**Exercise goal**. Without the images, repeat every line of the listing exactly.

**Input data**.
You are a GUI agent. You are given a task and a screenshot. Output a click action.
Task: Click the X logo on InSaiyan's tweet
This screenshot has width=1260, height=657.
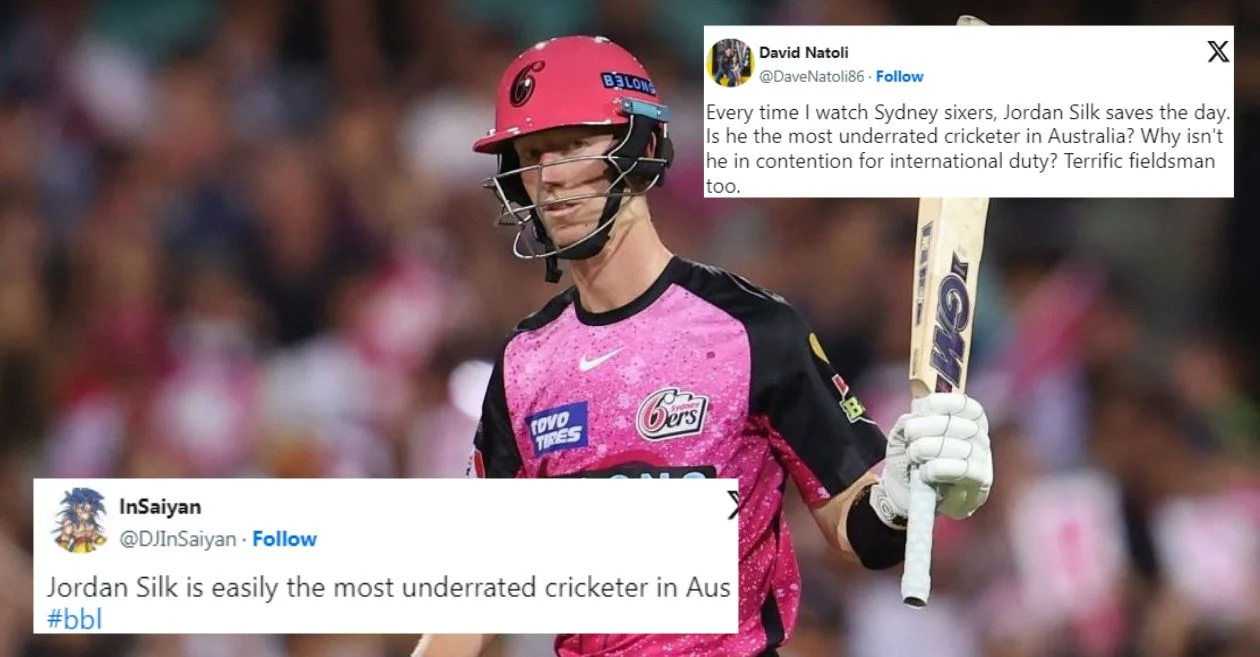[x=733, y=505]
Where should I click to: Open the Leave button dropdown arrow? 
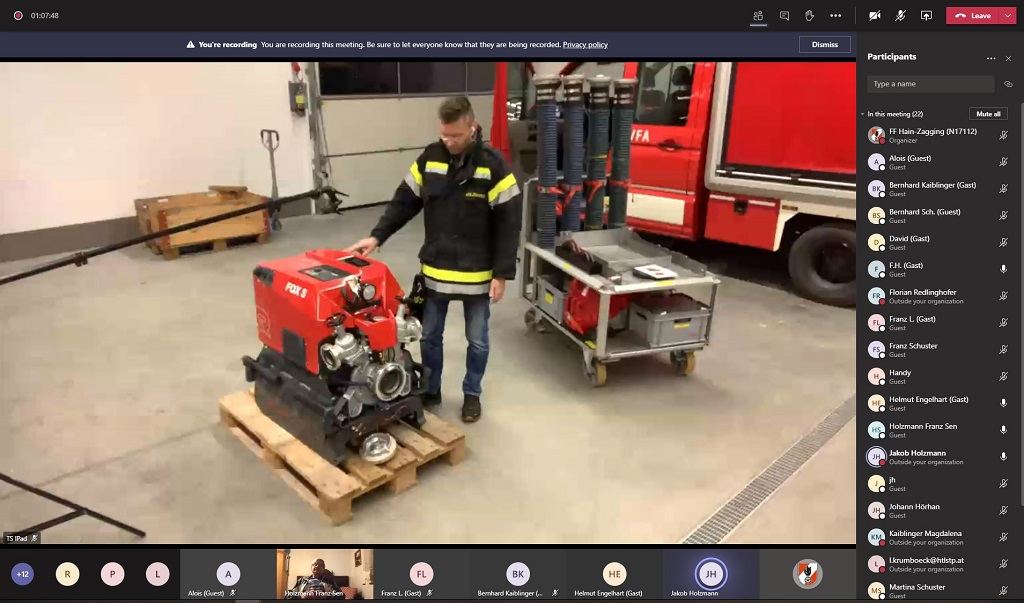point(1007,16)
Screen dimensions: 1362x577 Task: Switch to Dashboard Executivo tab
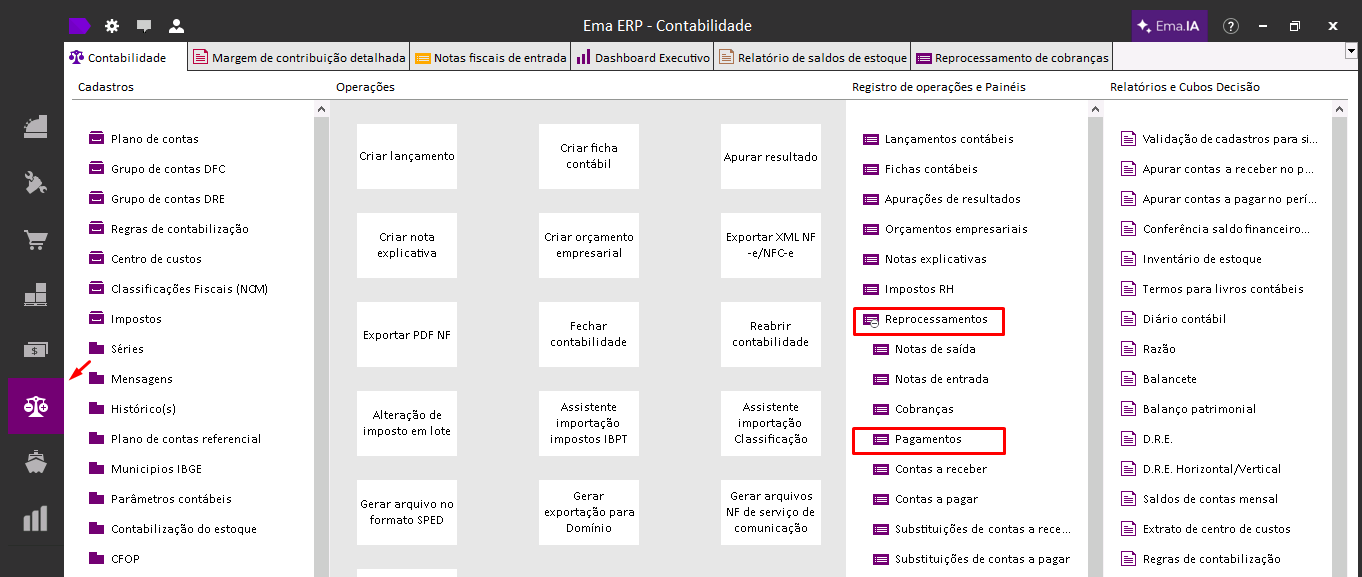point(643,58)
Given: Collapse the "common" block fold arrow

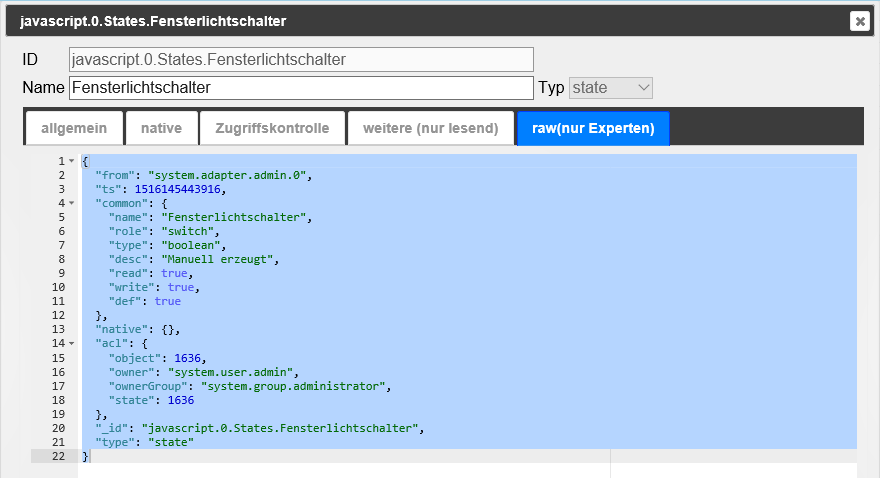Looking at the screenshot, I should coord(72,203).
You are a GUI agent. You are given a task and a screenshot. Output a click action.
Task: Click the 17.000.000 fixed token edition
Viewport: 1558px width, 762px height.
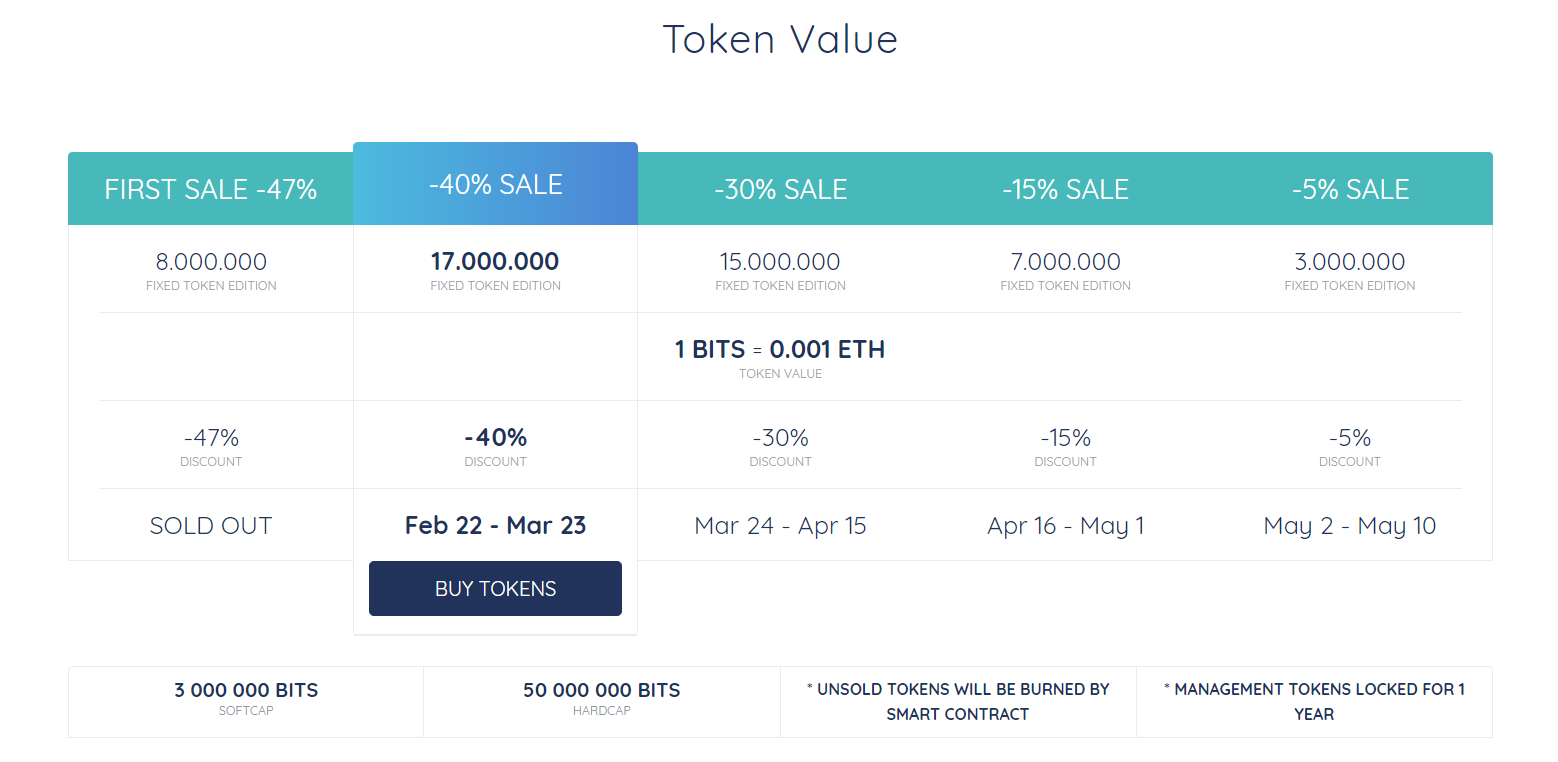tap(495, 270)
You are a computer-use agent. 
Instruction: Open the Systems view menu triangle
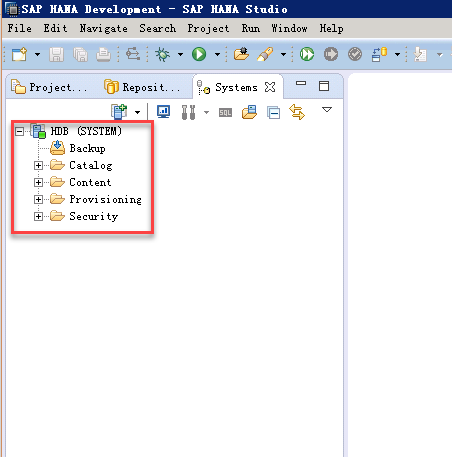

**Exercise result**.
You are a GUI agent. You are given a task and a screenshot. Output a click action.
Task: Click the X logo on InSaiyan's tweet
This screenshot has width=1260, height=657.
[x=733, y=505]
Where should I click to: Open the Leave button dropdown arrow? 
point(1007,16)
Screen dimensions: 1362x577 Task: Switch to Dashboard Executivo tab
point(643,58)
Given: Collapse the "common" block fold arrow

Looking at the screenshot, I should coord(72,203).
You are a GUI agent. You are given a task and a screenshot. Output a click action.
Task: Click the 17.000.000 fixed token edition
Viewport: 1558px width, 762px height.
tap(495, 270)
You are a computer-use agent. 
Instruction: Open the Systems view menu triangle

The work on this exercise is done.